Colette Routel, associate professor of law at William Mitchell College of Law in St. Paul, appeared before the SCIA for the third time in support of a clean Carcieri fix. She talked about the risk to tribes’ lands and economies brought on by the high court’s rulings. “Before Patchak, the Carcieri decision brought new trust acquisitions to a halt. After Patchak, tribes will be faced with a new wave of lawsuits seeking to take their land out of trust,” Routel said, noting that even projects financed and developed before the Carcieri decision are now at risk. Successful litigation against a trust acquisition could shift a tribe's business or housing project outside of Indian country and subject it to state law that could prohibit its continued operation or require the payment of property, sales, and other state and local taxes, she said. Patchak will make it harder and more expensive for tribes to borrow money for new economic development because investors will be leery about potential challenges to land-into-trust decisions. “Will land lie fallow for six years after its acquisition? Or will tribes risk building a business on trust property that they could later be compelled to shut down if a lawsuit is filed years later?“ she asked.

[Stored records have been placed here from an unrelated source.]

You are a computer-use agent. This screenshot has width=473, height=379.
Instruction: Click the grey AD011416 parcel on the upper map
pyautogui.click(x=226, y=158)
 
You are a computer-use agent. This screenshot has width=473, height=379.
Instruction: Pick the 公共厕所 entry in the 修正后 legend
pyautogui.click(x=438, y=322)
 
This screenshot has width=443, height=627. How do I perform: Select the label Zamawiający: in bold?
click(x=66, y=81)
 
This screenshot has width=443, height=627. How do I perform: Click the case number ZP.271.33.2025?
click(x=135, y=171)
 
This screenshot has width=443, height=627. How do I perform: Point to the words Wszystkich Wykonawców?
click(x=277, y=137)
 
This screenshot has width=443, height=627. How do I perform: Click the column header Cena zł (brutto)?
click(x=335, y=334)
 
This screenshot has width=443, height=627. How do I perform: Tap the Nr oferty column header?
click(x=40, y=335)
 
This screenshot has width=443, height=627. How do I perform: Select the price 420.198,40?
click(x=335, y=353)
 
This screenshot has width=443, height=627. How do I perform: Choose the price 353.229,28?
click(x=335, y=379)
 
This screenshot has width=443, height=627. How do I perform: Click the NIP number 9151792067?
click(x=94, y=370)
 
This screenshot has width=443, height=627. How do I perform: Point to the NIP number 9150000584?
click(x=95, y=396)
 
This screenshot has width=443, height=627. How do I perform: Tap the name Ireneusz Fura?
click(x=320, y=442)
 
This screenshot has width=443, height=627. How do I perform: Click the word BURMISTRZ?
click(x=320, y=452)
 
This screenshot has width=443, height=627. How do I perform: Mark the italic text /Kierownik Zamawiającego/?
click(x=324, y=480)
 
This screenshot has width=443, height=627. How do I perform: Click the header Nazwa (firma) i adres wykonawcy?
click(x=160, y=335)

Although the panelists urged Congress to move quickly on a clean Carcieri fix, most people believe that nothing is likely to happen before the November 6 elections. “Our best window of opportunity in 2012 will happen during the lame duck session from mid-November to mid-December,’’ Ernie Stevens Jr., chairman of the National Indian Gaming Association told Indian Country Today. Carcieri is not an Indian gaming issues, Stevens said. “It's important to remind the congressional decision makers that the Carcieri case involved a housing development for [Narragansett Indian Tribe] tribal elders, not a gaming project. Most members of Congress understand that this is about jobs and about protecting tribal sovereignty. We have broad bipartisan support in the House, and Senator Akaka has made it one of his top priorities.’